# [Required work]
Everything in the entries except the pictures should be repeated exactly.
##############################
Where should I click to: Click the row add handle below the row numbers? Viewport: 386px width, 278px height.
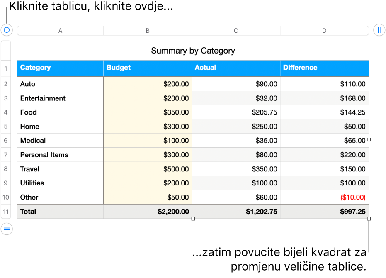[6, 229]
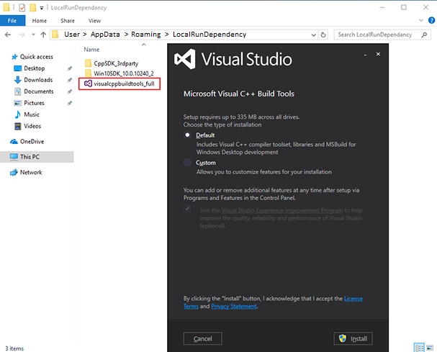
Task: Click the Search LocalRunDependency field
Action: [x=382, y=35]
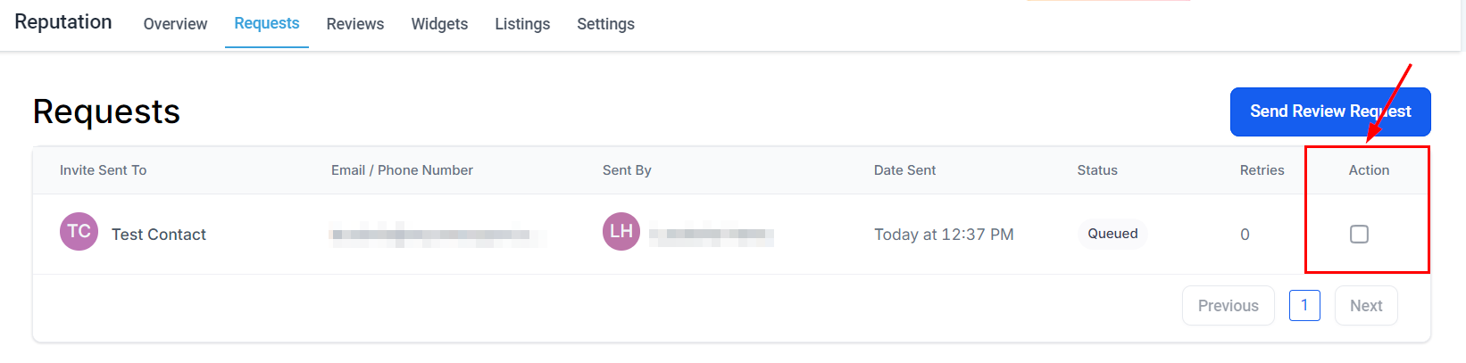Image resolution: width=1466 pixels, height=363 pixels.
Task: Click the Retries column header
Action: [x=1262, y=170]
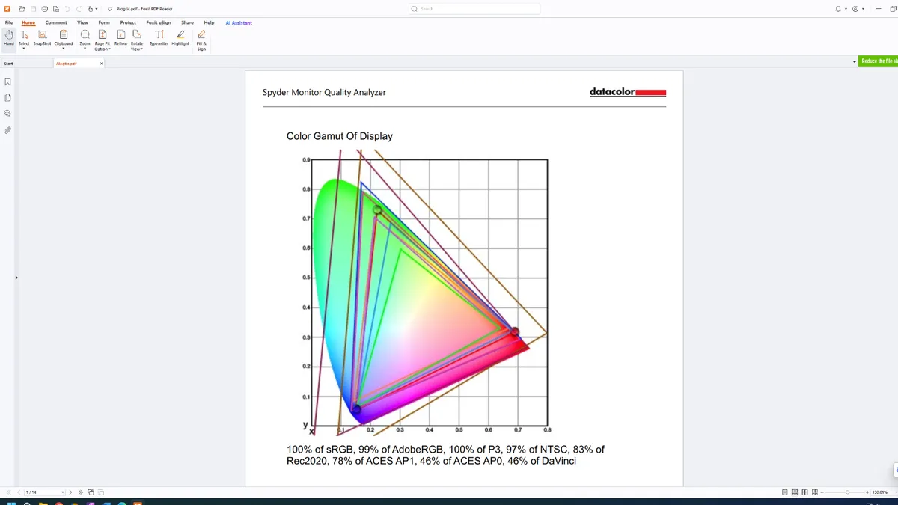
Task: Open the Attachments panel in the sidebar
Action: point(7,129)
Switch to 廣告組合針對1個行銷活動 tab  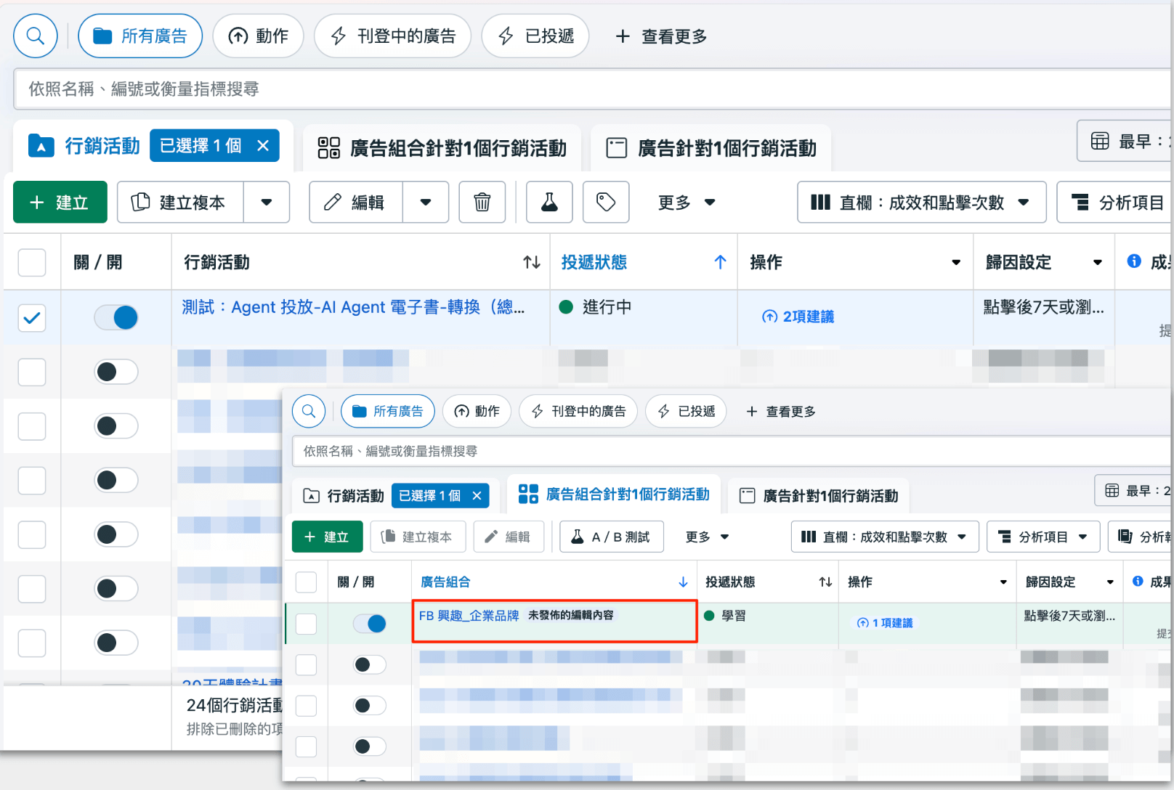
##############################
# [Answer for this exercise]
Where should I click to: Click the row add handle below the row numbers? Viewport: 386px width, 278px height.
[6, 229]
Task: Click the Search LocalRunDependency field
Action: [x=382, y=35]
Image resolution: width=1466 pixels, height=363 pixels.
Task: Click the Retries column header
Action: [x=1262, y=170]
Task: Open the Attachments panel in the sidebar
Action: point(7,129)
Switch to 廣告組合針對1個行銷活動 tab  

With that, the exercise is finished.